Little Gotchas when Moving to Dagster from Airflow

Roel M. Hogervorst


Categories: blog Tags: airflow dagster schedulers python data-engineering

I’ve been experimenting with dagster, an open source scheduler for data workflows. The product looks really slick and I enjoy working with it. Previously I’ve worked with Airflow but for this job I believe dagster is the better choice.

I believe it is possible to more or less transform airflow DAGs (directed acyclic graphs, or computation actions in order) into Dagster Jobs.

So what are the gotchas?

Airflow has a focus on executing the actions in order. The focus of dagster is a pipeline of data transformations. Dagster explicitly defines the inputs and outputs of every operation, so you can connect the data you yield from step 1 and use it in step 2. In Airflow you can provide the location of your data in step 1, and retrieve that location in step 2, but it is not so explicit. So if you want to execute a set of independent SQL queries, Airflow is the simpler choice. If you want to load data from a database, transform it with pandas and write it to S3 you might consider if dagster isn’t better.

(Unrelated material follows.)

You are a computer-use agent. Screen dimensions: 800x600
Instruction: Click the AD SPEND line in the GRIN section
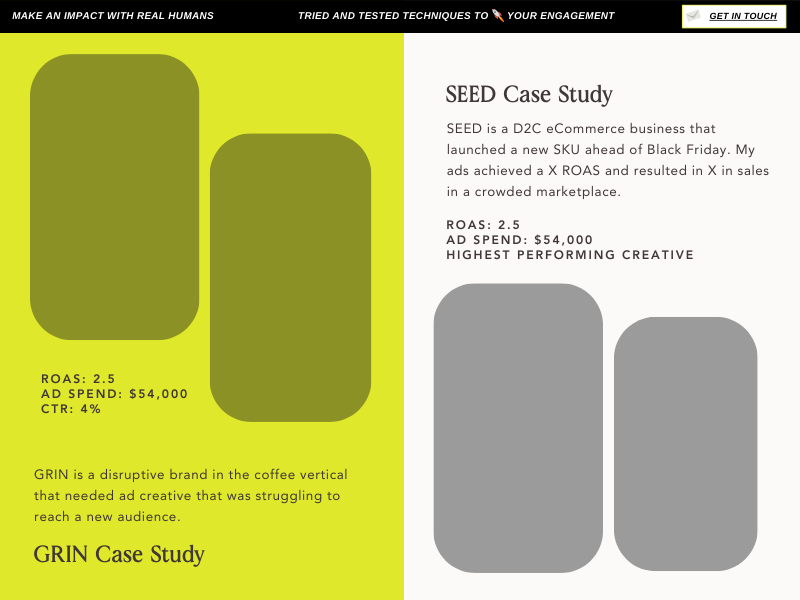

For this $work assignment we have many data intensive flows of data from one system to another and therefore dagster is a better choice. However we do have SQL scripts that need to be run in separate steps in order, but they are not idempotent and they don’t move data. So what do you do then?

In dagster you can make explicit that your operation has no output but does depend on other operations. In dagster we define in and outputs of operations (@ops) inside the decorator.

from dagster import In, Nothing, job, op
from repository.queries import query1, query2
def create_table_1():
    query = read_query_file(query1)

@op(ins={"start": In(Nothing)})
def create_table_2():
    query = read_query_file(query2)

def nothing_dependency():

So I think that this is an appropriate way to move from loose SQL scripts to running these scripts with a proper scheduler.

However if you are actually filling tables or partitions you want to upgrade this by yielding Asset Materializations, that is; telling Dagster you’ve created something in a remote location. That way you can even trigger other jobs that only need to run on a new partition, in Airflow you had to cobble them all together inside one DAG. In dagster you can keep the downstream jobs seperate.